Fortunately for consumers, while the costs of a traditional turkey have increased, plant-based turkey and other alternative protein prices have largely remained the same. An article by Bloomberg reported that US plant-based alternatives retail on average for $16, with their producers stating that their prices have not significantly changed since 2020. An analysis comparing the cost of a serving of tofurkey (a soy-based turkey) compared to a serving of traditional turkey in the US was significantly cheaper with prices found to be $0.66 and $1.42 respectively. Demand for plant-based alternatives has increased each year with many people now identifying as flexitarian. Coupled with increased costs for turkey, this may be responsible for the increase in sales of plant-based holiday centrepieces. For example, the Very Good Food Company Inc. selling 35,000 units of their “stuffed beast” this year compared to just 9,000 in 2020. In the UK, retailers have also upped their offering of meat alternatives this Christmas with M&S, Tesco and Co-op selling plant-based turkey. Interestingly, all three retailers have opted for different plant-based proteins; with M&S choosing pea, Tesco favouring wheat and Co-op selecting soy-based protein. M&S’ Vegan turkey roast comes in as the most expensive at £2.50 per serving, Co-op’s Gro Ho Ho Turk’y Joint costs £1.65 per serving while Tesco’s Wicked Kitchen No-Turkey Roast Crown costs just £1.25 per serving. As the cost of plant-based turkey makes it a cheaper option than a traditional turkey, more consumers may be intrigued to try the product, especially as there are growing concerns over climate change, antibiotic resistance and animal welfare.
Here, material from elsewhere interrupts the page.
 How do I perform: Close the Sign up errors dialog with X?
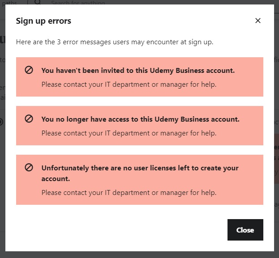coord(258,21)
How tasty is plant-based turkey?
The increase in offerings of plant-based alternatives may attract new customers this Christmas. However, there is no guarantee these choices will be repeated next Christmas unless the products are tasty and can contend with traditional turkey. So far, many plant-based turkeys have had a lukewarm reception, with consumers criticising them on their taste and texture and some reviews of plant-based turkey products calling them unpleasant. The reason for this is due to companies choosing to expand their product offerings and increase production capabilities to capture new customer demand, rather than investing in product reformulation. Unlike other plant-based products, such as sausages and burgers, plant-based turkey does not mimic the fibrous muscle or taste of the real bird. In an interview, Mitchell Scott, co-founder of The Very Good Food Company Inc., confessed: “we are not at the stage where plant-based turkey will be the same as turkey”.
The cost of turkey this Christmas may be off-putting for some consumers and thus it provides a great opportunity for plant-based products to be tried by a wider range of consumers. As climate change continues to affect crop harvests and the impact of Covid-19 lingers, plant-based producers should seize the opportunity to reformulate their products to provide some delicious and nutritious plant-based offerings that can truly rival traditional turkey. However, as it currently stands, few plant-based products are up to the taste test and therefore it may be unlikely that most flexitarians will be reaching for plant-based turkey next Christmas, even if it is the cheaper choice; after all Christmas is a time for indulgence.